North Korea has often reacted angrily to suggestions of good relations with America.
On Sunday night, the North sent a message via a cross-border communication channel saying its high-level delegation will visit South Korea from February 9-11, the South’s Unification Ministry stated.
It said the North’s delegation includes Mr Kim and three other officials but gave no further details.
The will be Mr Kim’s first visit to South Korea, though he often travels abroad and attended the opening ceremonies of both the 2008 Summer Olympics and 2014 Winter Olympics.
Mr Kim chairs the top decision-making body of North Korea’s rubber-stamp parliament, and his official title as president of the Presidium of the Supreme People’s Assembly made him the North’s nominal or ceremonial leader.
Mr Kim, 90, has been frequently seen on state TV making propaganda-filled speeches on key state anniversaries or receiving visiting foreign dignitaries on behalf of leader Kim Jong Un and his late dictator father Kim Jong Il.
Some experts say Kim Yong Nam’s actual influence in state affairs has been diminished gradually over the years largely due to his age.
Kim has held his position as ceremonial leader of the North since 1998, when the country was run by Kim Jong Un’s father, Kim Jong Il
North Korean ice hockey players will be competing with their South Korean counterparts at the games under a unification flag (pictured)

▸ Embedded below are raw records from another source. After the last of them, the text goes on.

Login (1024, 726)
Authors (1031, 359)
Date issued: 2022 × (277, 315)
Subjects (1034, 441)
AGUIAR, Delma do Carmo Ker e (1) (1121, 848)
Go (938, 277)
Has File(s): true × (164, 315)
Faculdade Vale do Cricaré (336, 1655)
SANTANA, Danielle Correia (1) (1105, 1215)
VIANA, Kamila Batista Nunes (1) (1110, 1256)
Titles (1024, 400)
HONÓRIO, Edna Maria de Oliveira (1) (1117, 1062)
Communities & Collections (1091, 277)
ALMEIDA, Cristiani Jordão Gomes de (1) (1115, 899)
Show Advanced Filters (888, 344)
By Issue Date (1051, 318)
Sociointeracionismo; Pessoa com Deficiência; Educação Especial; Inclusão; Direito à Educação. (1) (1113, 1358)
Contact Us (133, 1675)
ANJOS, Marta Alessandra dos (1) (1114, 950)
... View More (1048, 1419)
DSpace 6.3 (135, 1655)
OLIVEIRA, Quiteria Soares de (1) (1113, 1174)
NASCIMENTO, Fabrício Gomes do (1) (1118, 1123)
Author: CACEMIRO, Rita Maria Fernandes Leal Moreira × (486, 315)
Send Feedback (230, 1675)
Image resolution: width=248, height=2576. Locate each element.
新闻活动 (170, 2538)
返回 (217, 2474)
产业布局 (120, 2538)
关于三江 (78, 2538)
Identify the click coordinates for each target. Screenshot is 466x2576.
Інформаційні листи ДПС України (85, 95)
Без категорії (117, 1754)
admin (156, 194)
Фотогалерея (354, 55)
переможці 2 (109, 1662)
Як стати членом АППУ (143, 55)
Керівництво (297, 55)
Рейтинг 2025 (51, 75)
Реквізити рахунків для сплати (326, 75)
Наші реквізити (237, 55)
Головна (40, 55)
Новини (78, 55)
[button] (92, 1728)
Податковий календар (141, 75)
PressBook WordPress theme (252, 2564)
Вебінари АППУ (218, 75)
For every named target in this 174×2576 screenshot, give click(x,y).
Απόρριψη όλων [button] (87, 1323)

The North dispatching a high-level delegation was part of agreements the two Koreas struck last month over Olympic cooperation.
Under the deals, the North is sending 22 athletes to the Pyeongchang games, who will parade together with South Korean players under a single flag during the February 9 opening ceremony.
Twelve of the North Korean athletes have formed the Koreas’ first Olympic team in women’s hockey, and the North is also to send a 230-member cheering group and a 140-person art troupe.
The Koreas’ reconciliation mood follows a year of heightened tensions over North Korea’s advancing nuclear and missile programmes.
Some experts say the North may want to use its Olympic-related overture as a way to weaken US-led international pressure and sanctions.
Who is Kim Yong Nam? Head of North Korea’s parliament who has served under all three dictators
Kim Yong Nam, 90, is one of the most powerful men in North Korea
Kim Yong Nam was born in Pyongyang in 1928 and attended university before becoming a teacher at the Central Party School, then moved into politics.
Kim began his career while the country was under the leadership of Kim Il Sung, known as the founder of the modern nation.
He rose through the ranks under Sung and was named the Minister for Foreign Affairs in 1983.
Sung passed away in 1994, and four years later his son, Kim Jong Il, elevated Kim to the position he currently holds, which is President of the Presidium of the Supreme People’s Assembly of North Korea.
It is Kim’s role to receive visiting heads of state, attend events overseas on behalf of the Kim regime, and sign treaties, roles usually assumed by the Head of State in other nations.
As such he is often called the ceremonial leader of North Korea, and in theory power is shared between himself, Premier Pak Pong Ju, and Kim Jong Un – though in reality all power rests with the ruling family.
Author Don Oberdorfer described Kim in his book as being ‘enigmatic, rigid in his official role, personally pleasant, and highly intelligent.’